Xarray has enormous potential as a data model and toolkit for labeled N-D arrays in biology. Originally developed within the geosciences community, it is seeing increased usage in biology, with applications ranging from genomics to image analysis and beyond. However, it has not yet been widely adopted. This presentation will investigate what the blockers have been to wider adoption, showcase the power of Xarray in biology through existing use cases, and present a roadmap for the future of Xarray in biological workflows through recent and upcoming improvements in Xarray.


Background

Biological datasets come in a wide variety of shapes, sizes, and types. However, there are common challenges faced across biology when dealing with complex structured data, and keeping track of real-world coordinates. Xarray provides a powerful solution to these issues. Additionally, Xarray provides first class support for HDF and Zarr files, formats already in wide use in biology. Despite these advantages, Xarray has yet to see widespread adoption in the biological research community. Developers of many biology-focused Python packages want to see greater adoption of Xarray as a data model and tool kit for common challenges. This presentation will explore what the challenges for greater adoption have been, what has changed, and present a roadmap for future work.

Motivation

To motivate using Xarray for biologists, I will demonstrate its usage in biological workflows through common workflows:
- Examples from the sgkit project
- Managing segmentation of timelapse microscopy experiment
- Xarray as an interface to dask and zarr
- Keeping track of metadata
- Examples of processing neurophysiology data (similar to this)

What Has Limited Adoption

Based on interviews with biological software thought leaders conducted in Spring 2025 I will discuss the major factors that have prevented wider adoption of Xarray in biological research.

  • Social
  • Lack of documentation and examples with biological data
  • Fragmentation of biology software between Python, Java, Matlab, etc.
  • Lack of clear reference implementations
  • Technical
  • Integration (or lack of) with existing biology software tools
  • Data model incompatibility

Recent Improvements

Recent improvements in Xarray and developments in downstream packages will enable wider adoption Xarray. For each point, I will demonstrate with a brief real-world example use case.

  • Technical:
  • xarray.DataTree aligns the data model with next generation microscopy data format (OME-zarr)
    • Multiscale imaging
      -Flexible Transformations - Within an implementation merged in February 2025, Xarray now supports functional definitions of coordinates.

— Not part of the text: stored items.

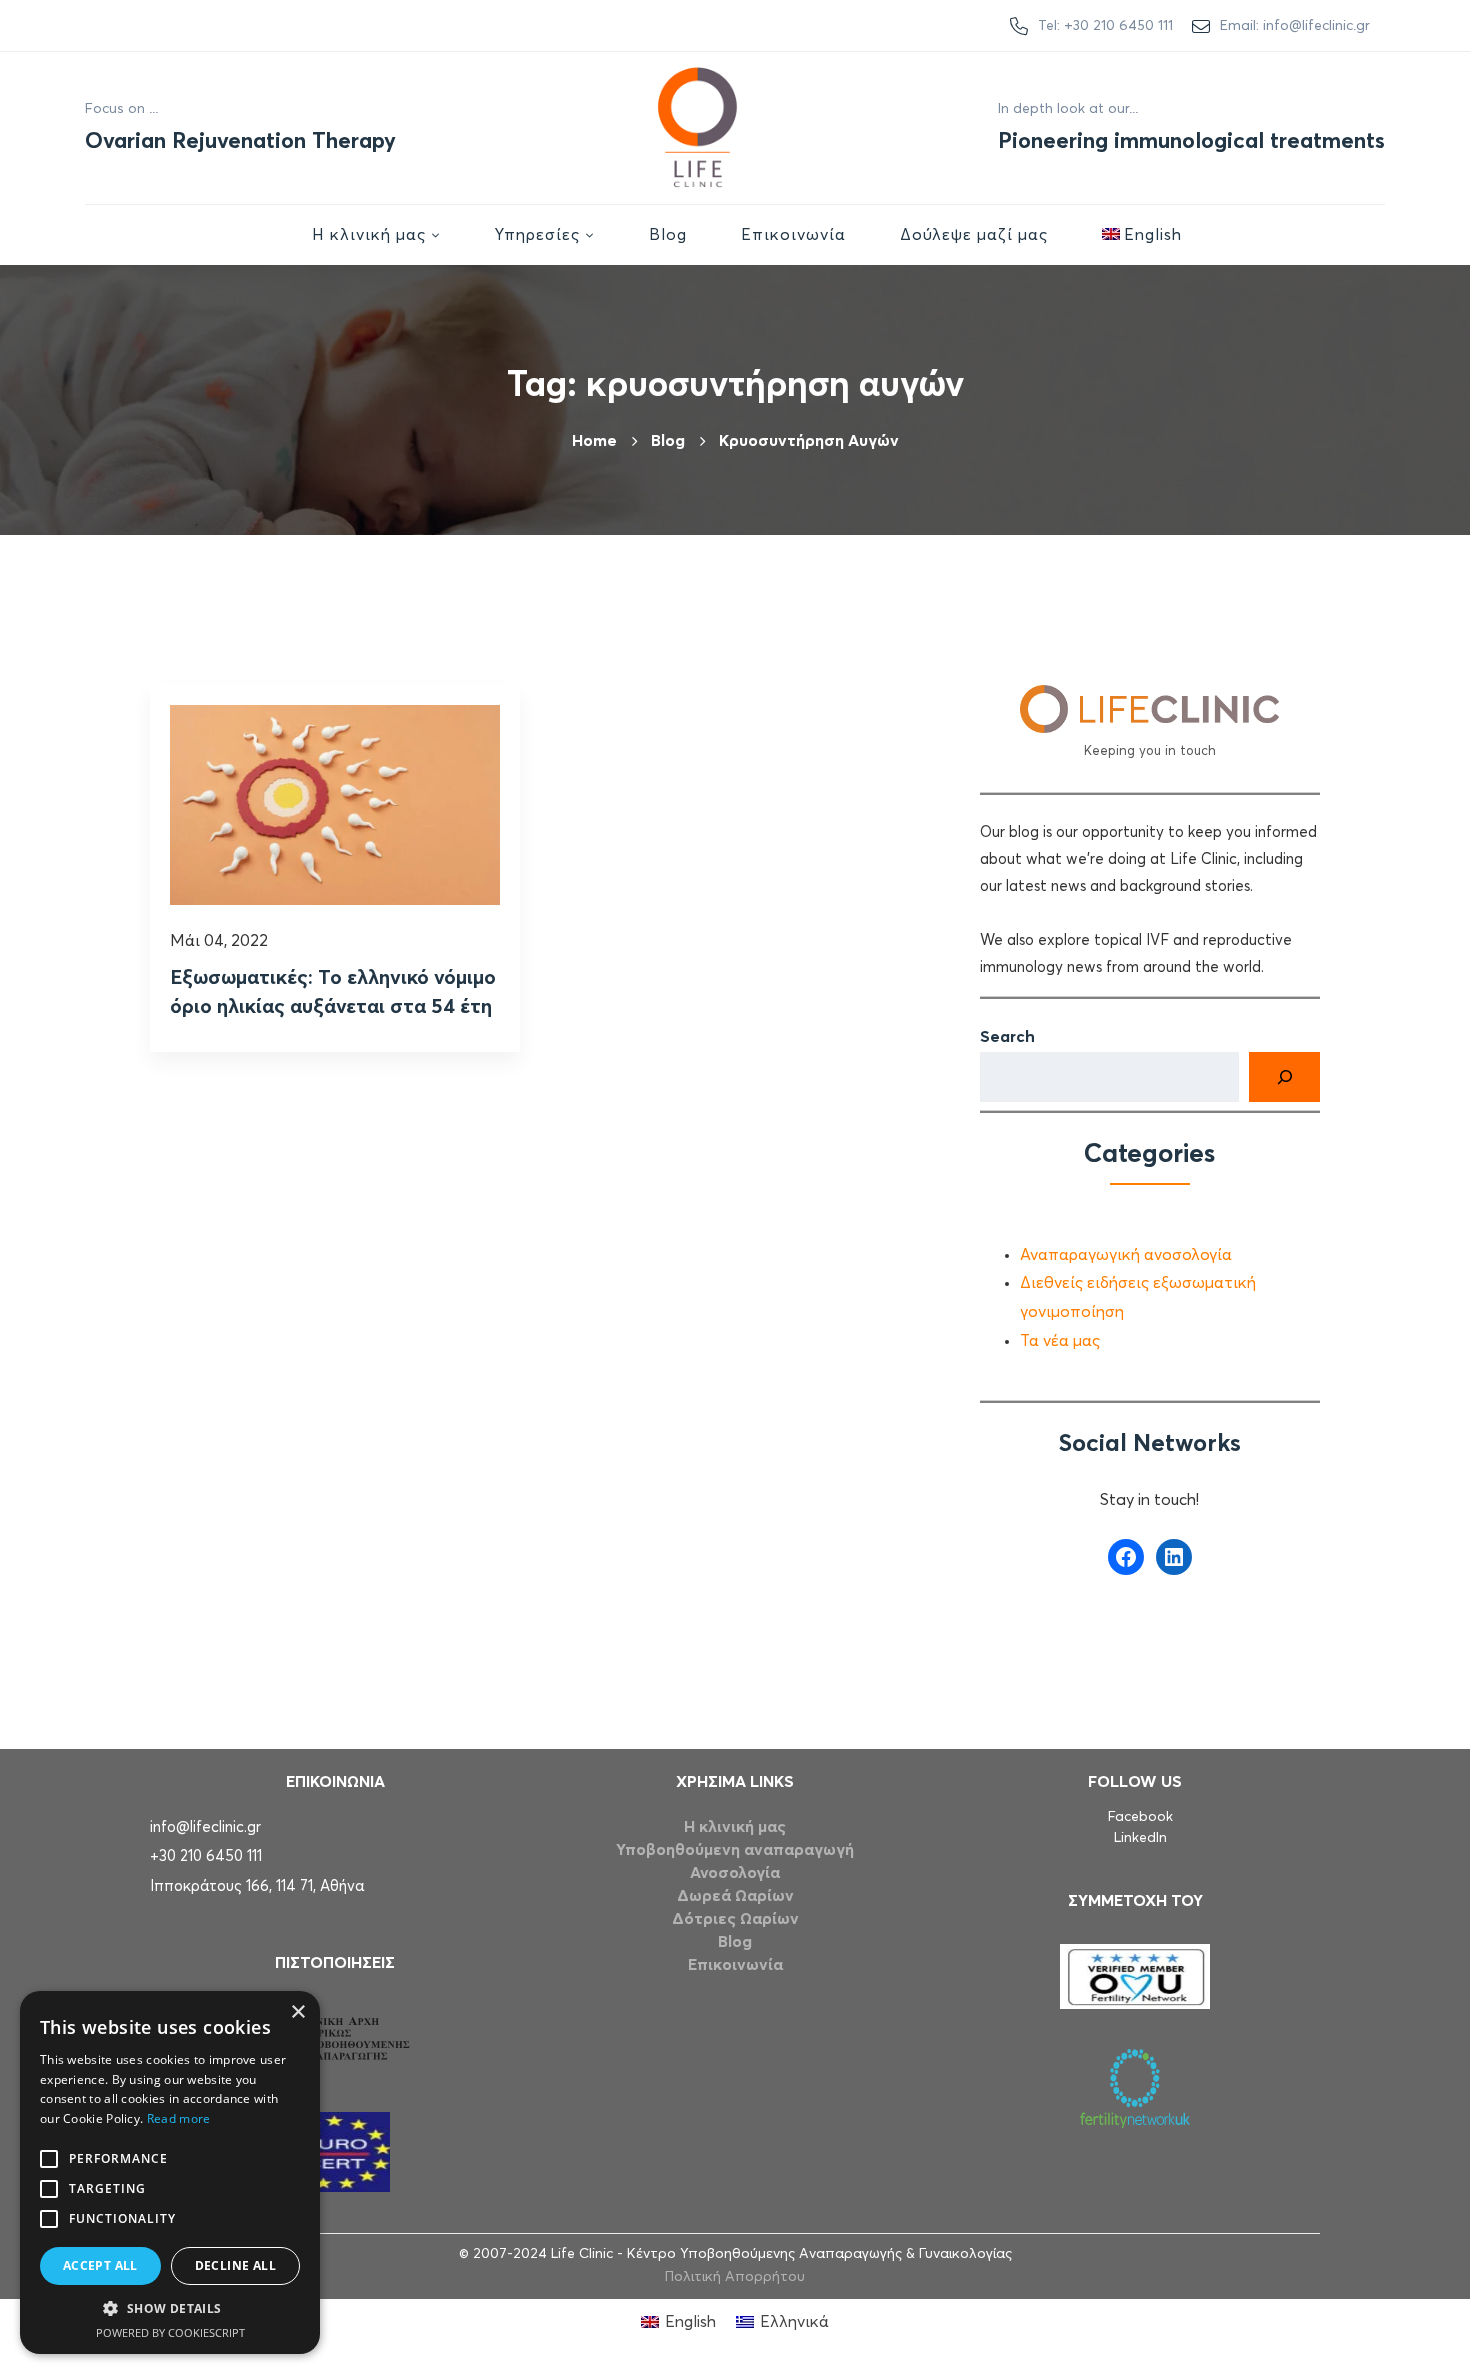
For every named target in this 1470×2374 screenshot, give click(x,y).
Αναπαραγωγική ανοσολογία (1126, 1255)
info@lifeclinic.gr (205, 1827)
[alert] (170, 2172)
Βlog (668, 441)
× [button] (297, 2012)
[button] (170, 2309)
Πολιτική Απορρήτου (735, 2277)
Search (1007, 1037)
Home (594, 441)
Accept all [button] (100, 2265)
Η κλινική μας (735, 1827)
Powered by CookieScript (170, 2332)
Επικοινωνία (735, 1965)
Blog (735, 1942)
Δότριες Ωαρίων (735, 1919)
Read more (179, 2118)
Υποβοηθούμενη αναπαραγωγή (735, 1850)
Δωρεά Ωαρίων (735, 1896)
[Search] (1284, 1077)
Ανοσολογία (735, 1873)
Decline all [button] (235, 2265)
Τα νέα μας (1060, 1341)
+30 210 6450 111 (206, 1856)
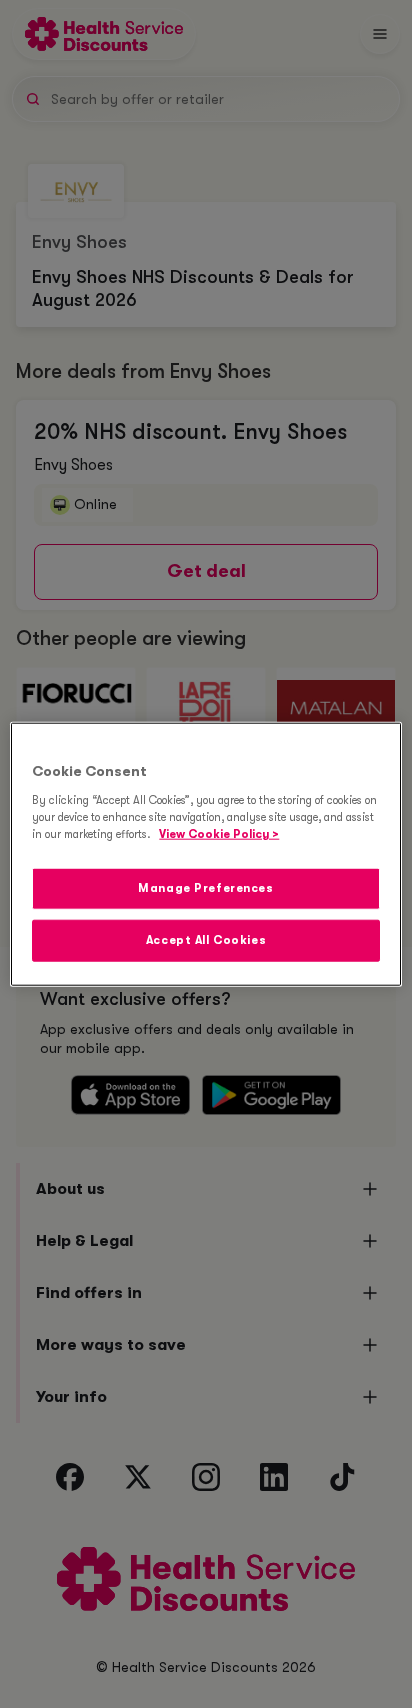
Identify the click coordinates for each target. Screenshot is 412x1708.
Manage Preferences (205, 887)
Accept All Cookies (206, 939)
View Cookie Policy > (219, 833)
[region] (205, 854)
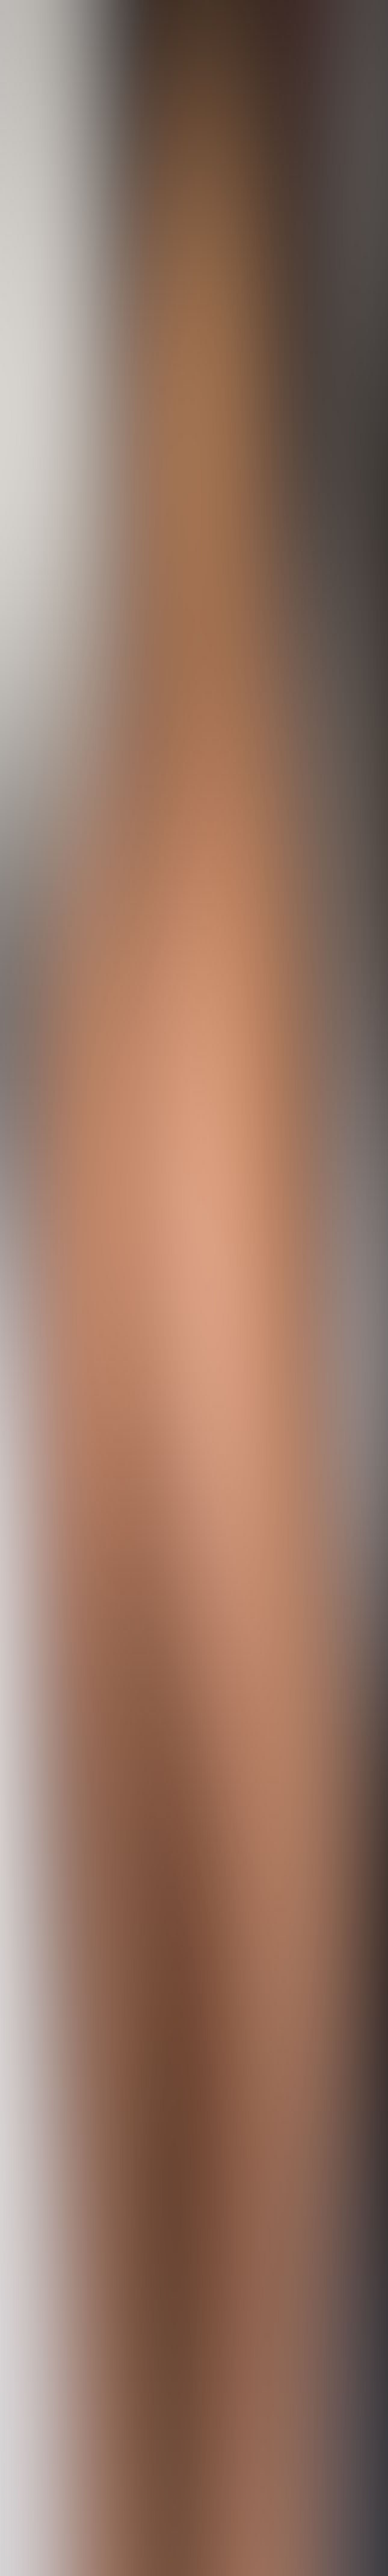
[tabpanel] (194, 2121)
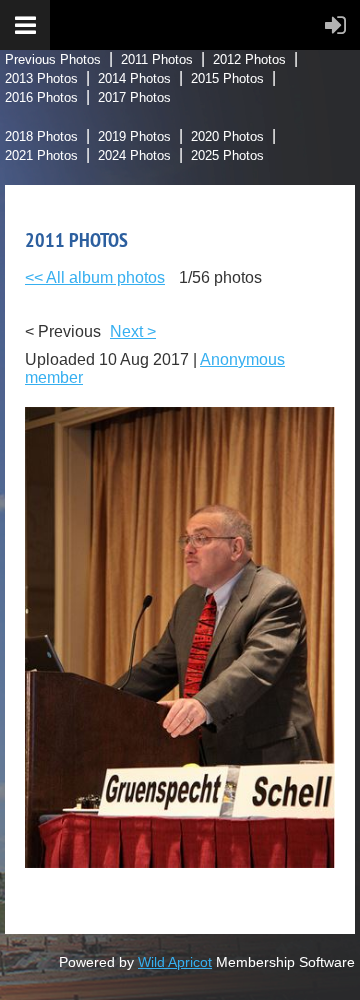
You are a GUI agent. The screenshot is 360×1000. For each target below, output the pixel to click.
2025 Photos (227, 155)
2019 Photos (134, 136)
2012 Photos (249, 59)
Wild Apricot (175, 962)
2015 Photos (227, 78)
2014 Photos (134, 78)
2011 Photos (157, 59)
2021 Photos (41, 155)
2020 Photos (227, 136)
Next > (133, 331)
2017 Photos (134, 97)
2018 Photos (41, 136)
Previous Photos (53, 59)
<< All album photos (95, 277)
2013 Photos (41, 78)
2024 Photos (134, 155)
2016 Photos (41, 97)
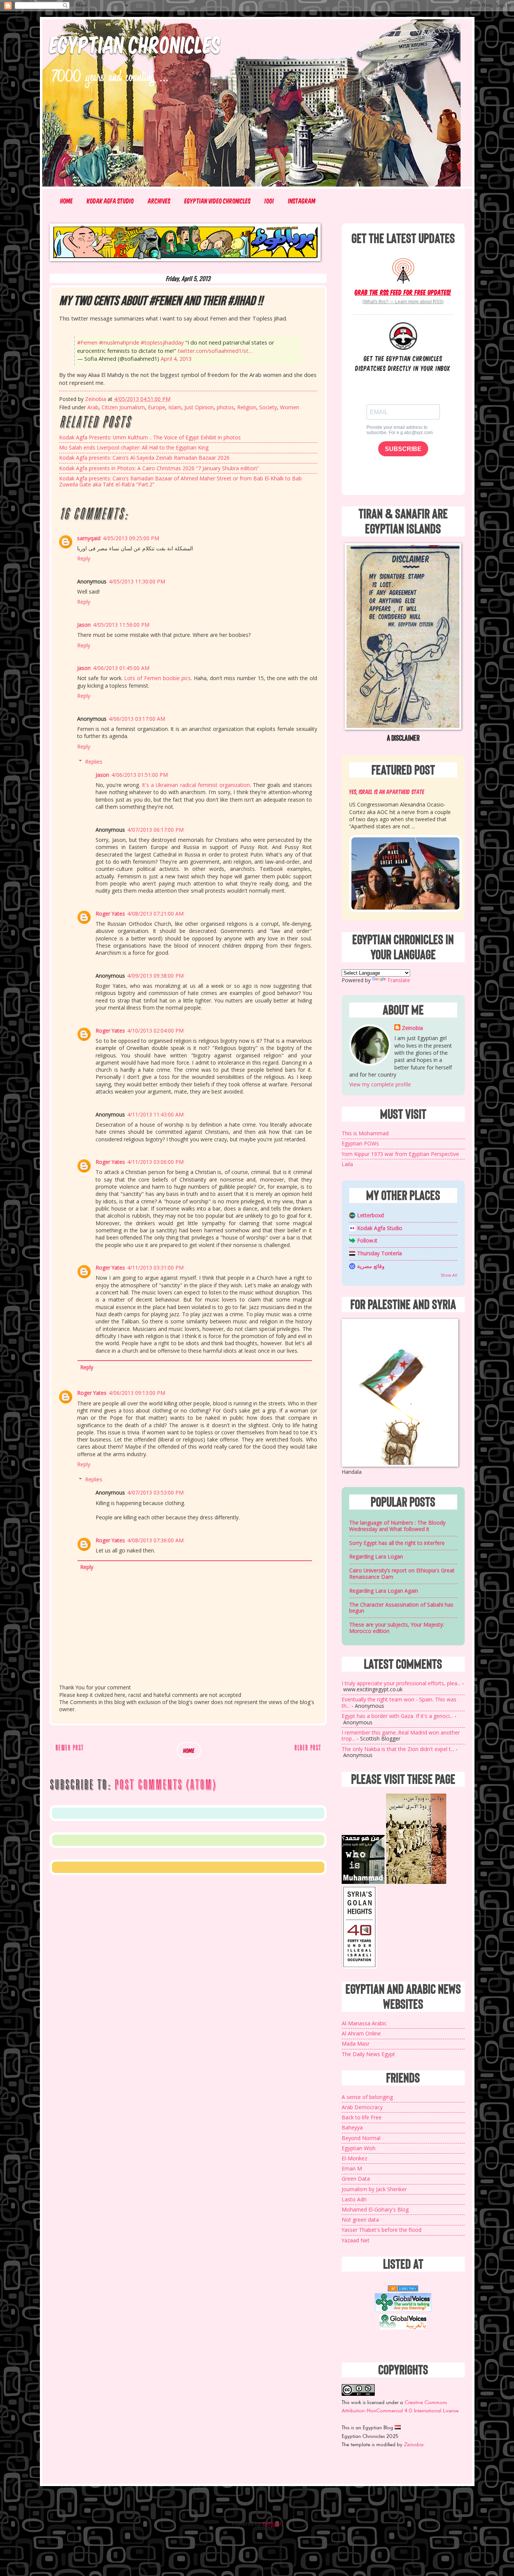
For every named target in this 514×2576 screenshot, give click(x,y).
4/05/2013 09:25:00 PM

This enables using Xarray for use cases such as volumetric imaging
  • Increased usage in user-facing packages
    • AllenSDK
    • napari
  • Social:
  • This presentation is part of a multi-year effort to increase the visibility of Xarray to biologists
  • Addition of biology examples to Xarray documentation
  • Blog post series demonstrating the advantages Xarray for common biological workflows. This will also be a call for interested writers

Roadmap

To conclude, I will discuss how the biology community and Xarray community work to accelerate the adoption of Xarray in biology. This roadmap for the future will include: efforts to better integrate Xarray with existing projects, education efforts, and feature development in Xarray.

I recently completed my PhD, during which I built software to manage the acquisition of combined epifluorescence and single-cell Raman spectroscopy time-lapse data. I extensively used Xarray and Zarr in both the data acquisition and analysis of this project. I have also presented multiple workshops on using Python for scientific data analysis and on using the SciPy stack (including Xarray) for microscopy data.

During graduate school, I discovered a passion for contributing to open-source scientific projects, which led me to my current role as a Xarray Community Developer at Earthmover. In this role, I am focused on improving Xarray for use cases in biological research.